» **PROBLEM**
Your answer must consist of the lines running from the one that holds "[Les Jardins de Physalis – Darbres] (33, 486)" to the end of the data, copied exactly.

BEGIN DATA EXCERPTS

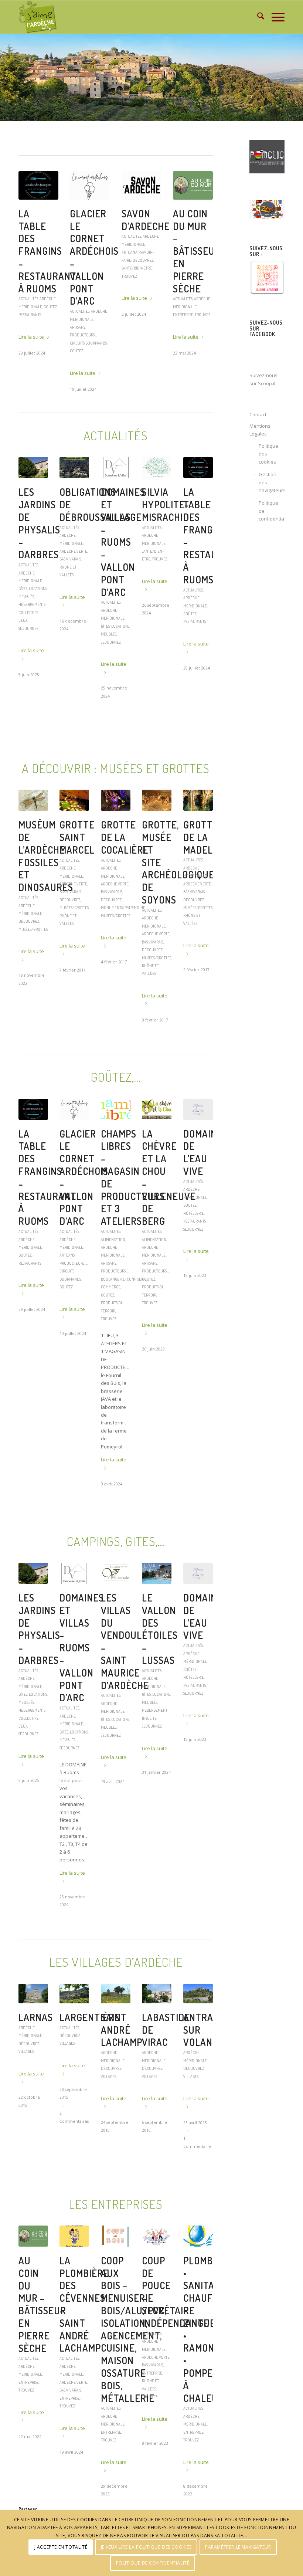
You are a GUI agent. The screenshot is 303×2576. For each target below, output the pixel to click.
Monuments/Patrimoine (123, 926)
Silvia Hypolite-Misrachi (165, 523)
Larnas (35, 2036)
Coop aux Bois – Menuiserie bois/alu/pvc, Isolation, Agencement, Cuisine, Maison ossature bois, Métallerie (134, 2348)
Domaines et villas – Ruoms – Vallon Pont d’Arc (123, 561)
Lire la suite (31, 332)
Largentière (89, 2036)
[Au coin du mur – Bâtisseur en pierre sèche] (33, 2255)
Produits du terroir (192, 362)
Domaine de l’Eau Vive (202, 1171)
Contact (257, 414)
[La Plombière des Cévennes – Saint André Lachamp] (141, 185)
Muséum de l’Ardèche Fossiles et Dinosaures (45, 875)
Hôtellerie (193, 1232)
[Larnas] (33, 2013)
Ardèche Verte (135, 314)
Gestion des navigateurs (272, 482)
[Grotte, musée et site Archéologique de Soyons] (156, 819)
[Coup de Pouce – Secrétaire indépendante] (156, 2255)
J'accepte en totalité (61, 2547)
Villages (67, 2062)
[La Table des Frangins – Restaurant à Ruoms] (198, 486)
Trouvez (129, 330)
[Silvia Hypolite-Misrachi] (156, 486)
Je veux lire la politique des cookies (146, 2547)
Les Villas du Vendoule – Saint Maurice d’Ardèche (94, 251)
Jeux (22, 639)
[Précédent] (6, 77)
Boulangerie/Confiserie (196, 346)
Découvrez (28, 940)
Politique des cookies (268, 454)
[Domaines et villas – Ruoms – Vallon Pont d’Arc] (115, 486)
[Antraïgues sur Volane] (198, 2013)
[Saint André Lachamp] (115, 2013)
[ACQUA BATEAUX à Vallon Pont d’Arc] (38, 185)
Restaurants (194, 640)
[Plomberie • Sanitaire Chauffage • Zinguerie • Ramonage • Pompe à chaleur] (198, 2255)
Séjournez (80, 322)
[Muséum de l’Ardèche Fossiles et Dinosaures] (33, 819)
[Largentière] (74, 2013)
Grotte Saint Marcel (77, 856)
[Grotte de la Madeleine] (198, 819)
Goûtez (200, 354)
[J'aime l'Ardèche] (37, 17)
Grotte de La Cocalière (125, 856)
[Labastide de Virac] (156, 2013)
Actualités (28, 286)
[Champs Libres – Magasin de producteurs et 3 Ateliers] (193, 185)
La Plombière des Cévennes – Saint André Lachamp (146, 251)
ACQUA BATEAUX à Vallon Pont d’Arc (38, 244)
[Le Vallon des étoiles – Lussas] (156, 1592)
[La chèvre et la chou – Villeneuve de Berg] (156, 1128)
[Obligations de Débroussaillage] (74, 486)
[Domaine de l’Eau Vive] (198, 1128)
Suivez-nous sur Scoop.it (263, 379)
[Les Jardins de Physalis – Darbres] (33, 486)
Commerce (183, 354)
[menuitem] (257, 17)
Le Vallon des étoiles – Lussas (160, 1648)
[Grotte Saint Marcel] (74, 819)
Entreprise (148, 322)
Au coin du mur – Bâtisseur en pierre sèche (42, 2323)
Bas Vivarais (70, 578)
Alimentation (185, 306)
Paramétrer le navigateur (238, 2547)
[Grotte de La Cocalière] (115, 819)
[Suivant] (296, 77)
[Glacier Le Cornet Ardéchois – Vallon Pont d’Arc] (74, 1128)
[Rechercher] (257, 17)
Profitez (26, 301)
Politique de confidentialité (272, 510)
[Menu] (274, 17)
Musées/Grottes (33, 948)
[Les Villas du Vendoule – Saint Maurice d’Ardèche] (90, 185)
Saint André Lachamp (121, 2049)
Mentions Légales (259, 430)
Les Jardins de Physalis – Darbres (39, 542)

END DATA EXCERPTS

» **TASK ANSWER**
[Les Jardins de Physalis – Darbres] (33, 486)
Commerce (183, 354)
[menuitem] (257, 17)
Le Vallon des étoiles – Lussas (160, 1648)
[Grotte Saint Marcel] (74, 819)
Entreprise (148, 322)
Au coin du mur – Bâtisseur en pierre sèche (42, 2323)
Bas Vivarais (70, 578)
Alimentation (185, 306)
Paramétrer le navigateur (238, 2547)
[Grotte de La Cocalière] (115, 819)
[Suivant] (296, 77)
[Glacier Le Cornet Ardéchois – Vallon Pont d’Arc] (74, 1128)
[Rechercher] (257, 17)
Profitez (26, 301)
Politique de confidentialité (272, 510)
[Menu] (274, 17)
Musées/Grottes (33, 948)
[Les Villas du Vendoule – Saint Maurice d’Ardèche] (90, 185)
Saint André Lachamp (121, 2049)
Mentions Légales (259, 430)
Les Jardins de Physalis – Darbres (39, 542)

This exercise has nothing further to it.